-- start Data excerpts --

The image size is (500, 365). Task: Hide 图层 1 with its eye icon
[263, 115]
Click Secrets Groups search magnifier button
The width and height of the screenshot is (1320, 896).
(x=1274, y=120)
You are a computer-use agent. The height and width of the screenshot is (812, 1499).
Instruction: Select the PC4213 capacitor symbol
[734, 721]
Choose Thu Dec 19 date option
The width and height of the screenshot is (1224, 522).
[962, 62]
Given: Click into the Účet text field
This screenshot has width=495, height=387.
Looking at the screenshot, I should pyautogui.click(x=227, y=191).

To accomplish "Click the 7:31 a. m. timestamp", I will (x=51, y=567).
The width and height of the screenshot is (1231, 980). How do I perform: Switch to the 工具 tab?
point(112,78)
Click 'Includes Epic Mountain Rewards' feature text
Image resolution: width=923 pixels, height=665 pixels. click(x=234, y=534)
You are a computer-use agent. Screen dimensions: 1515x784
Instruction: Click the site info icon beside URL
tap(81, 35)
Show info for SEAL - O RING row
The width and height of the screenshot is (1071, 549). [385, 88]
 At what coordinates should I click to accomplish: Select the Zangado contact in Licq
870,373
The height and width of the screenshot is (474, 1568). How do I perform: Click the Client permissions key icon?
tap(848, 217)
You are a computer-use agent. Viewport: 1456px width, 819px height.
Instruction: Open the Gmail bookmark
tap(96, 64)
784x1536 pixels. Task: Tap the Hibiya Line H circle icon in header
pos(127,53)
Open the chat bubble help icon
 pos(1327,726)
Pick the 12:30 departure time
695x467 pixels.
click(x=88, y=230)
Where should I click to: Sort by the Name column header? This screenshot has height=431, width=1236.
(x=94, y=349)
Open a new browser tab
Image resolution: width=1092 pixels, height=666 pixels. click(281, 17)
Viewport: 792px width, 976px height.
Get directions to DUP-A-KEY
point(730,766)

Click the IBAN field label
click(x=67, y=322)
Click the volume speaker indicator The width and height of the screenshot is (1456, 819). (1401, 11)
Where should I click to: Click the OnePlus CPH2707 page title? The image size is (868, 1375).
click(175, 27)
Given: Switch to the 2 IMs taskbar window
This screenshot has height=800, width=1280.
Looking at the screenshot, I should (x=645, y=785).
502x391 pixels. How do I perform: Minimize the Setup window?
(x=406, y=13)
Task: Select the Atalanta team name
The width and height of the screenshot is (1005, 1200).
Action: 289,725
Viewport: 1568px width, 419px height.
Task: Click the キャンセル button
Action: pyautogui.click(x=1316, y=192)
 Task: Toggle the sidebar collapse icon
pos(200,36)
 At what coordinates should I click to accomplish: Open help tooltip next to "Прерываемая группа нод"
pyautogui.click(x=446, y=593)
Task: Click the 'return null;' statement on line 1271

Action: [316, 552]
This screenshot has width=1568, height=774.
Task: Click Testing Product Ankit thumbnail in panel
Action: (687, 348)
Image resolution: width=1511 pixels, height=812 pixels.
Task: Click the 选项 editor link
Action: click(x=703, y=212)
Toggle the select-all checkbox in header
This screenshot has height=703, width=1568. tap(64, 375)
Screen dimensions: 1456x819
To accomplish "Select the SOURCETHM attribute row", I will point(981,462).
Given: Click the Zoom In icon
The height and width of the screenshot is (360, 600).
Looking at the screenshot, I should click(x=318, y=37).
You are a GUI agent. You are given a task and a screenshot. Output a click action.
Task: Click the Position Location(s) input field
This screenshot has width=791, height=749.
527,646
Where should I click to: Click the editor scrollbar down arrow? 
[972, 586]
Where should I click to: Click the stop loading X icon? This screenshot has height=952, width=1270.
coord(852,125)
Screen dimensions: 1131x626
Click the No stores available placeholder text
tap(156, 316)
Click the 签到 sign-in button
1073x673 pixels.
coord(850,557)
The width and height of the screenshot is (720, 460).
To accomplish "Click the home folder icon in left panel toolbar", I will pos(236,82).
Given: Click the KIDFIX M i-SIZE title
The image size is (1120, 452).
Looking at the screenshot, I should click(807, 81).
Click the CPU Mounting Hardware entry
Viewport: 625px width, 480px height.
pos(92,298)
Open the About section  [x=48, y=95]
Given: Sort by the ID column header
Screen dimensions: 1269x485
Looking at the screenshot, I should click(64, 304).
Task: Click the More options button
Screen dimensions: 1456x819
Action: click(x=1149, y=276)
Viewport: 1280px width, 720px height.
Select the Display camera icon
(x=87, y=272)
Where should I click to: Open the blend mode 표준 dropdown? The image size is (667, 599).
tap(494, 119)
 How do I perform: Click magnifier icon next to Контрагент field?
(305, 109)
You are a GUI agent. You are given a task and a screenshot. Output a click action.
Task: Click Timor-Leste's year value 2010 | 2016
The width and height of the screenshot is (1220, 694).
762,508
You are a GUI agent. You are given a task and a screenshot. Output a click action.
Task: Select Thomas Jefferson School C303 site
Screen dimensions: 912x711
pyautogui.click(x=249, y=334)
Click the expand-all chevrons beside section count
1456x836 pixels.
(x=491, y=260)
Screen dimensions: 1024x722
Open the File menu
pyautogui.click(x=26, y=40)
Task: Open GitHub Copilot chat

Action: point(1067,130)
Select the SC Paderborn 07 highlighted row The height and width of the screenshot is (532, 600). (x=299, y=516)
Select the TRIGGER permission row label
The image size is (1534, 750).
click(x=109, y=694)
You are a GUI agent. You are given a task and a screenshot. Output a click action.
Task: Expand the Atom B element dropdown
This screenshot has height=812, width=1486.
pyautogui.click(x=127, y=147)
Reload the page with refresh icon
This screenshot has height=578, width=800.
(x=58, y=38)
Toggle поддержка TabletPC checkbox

-- end Data excerpts --

**Directions:** Switch "Instruction" to "Command" in the items from the first line through the line with "click(175, 27)", and write those lines out again with nothing else changed.

**The completed task:**
The image size is (500, 365). Task: Hide 图层 1 with its eye icon
[263, 115]
Click Secrets Groups search magnifier button
The width and height of the screenshot is (1320, 896).
(x=1274, y=120)
You are a computer-use agent. The height and width of the screenshot is (812, 1499).
Command: Select the PC4213 capacitor symbol
[734, 721]
Choose Thu Dec 19 date option
The width and height of the screenshot is (1224, 522).
[962, 62]
Given: Click into the Účet text field
This screenshot has width=495, height=387.
Looking at the screenshot, I should pyautogui.click(x=227, y=191).

To accomplish "Click the 7:31 a. m. timestamp", I will (x=51, y=567).
The width and height of the screenshot is (1231, 980). How do I perform: Switch to the 工具 tab?
point(112,78)
Click 'Includes Epic Mountain Rewards' feature text
Image resolution: width=923 pixels, height=665 pixels. click(x=234, y=534)
You are a computer-use agent. Screen dimensions: 1515x784
Command: Click the site info icon beside URL
tap(81, 35)
Show info for SEAL - O RING row
The width and height of the screenshot is (1071, 549). [385, 88]
 At what coordinates should I click to accomplish: Select the Zangado contact in Licq
870,373
The height and width of the screenshot is (474, 1568). How do I perform: Click the Client permissions key icon?
tap(848, 217)
You are a computer-use agent. Viewport: 1456px width, 819px height.
Command: Open the Gmail bookmark
tap(96, 64)
784x1536 pixels. Task: Tap the Hibiya Line H circle icon in header
pos(127,53)
Open the chat bubble help icon
 pos(1327,726)
Pick the 12:30 departure time
695x467 pixels.
click(x=88, y=230)
Where should I click to: Sort by the Name column header? This screenshot has height=431, width=1236.
(x=94, y=349)
Open a new browser tab
Image resolution: width=1092 pixels, height=666 pixels. click(281, 17)
Viewport: 792px width, 976px height.
Get directions to DUP-A-KEY
point(730,766)

Click the IBAN field label
click(x=67, y=322)
Click the volume speaker indicator The width and height of the screenshot is (1456, 819). (1401, 11)
Where should I click to: Click the OnePlus CPH2707 page title? The image size is (868, 1375).
click(175, 27)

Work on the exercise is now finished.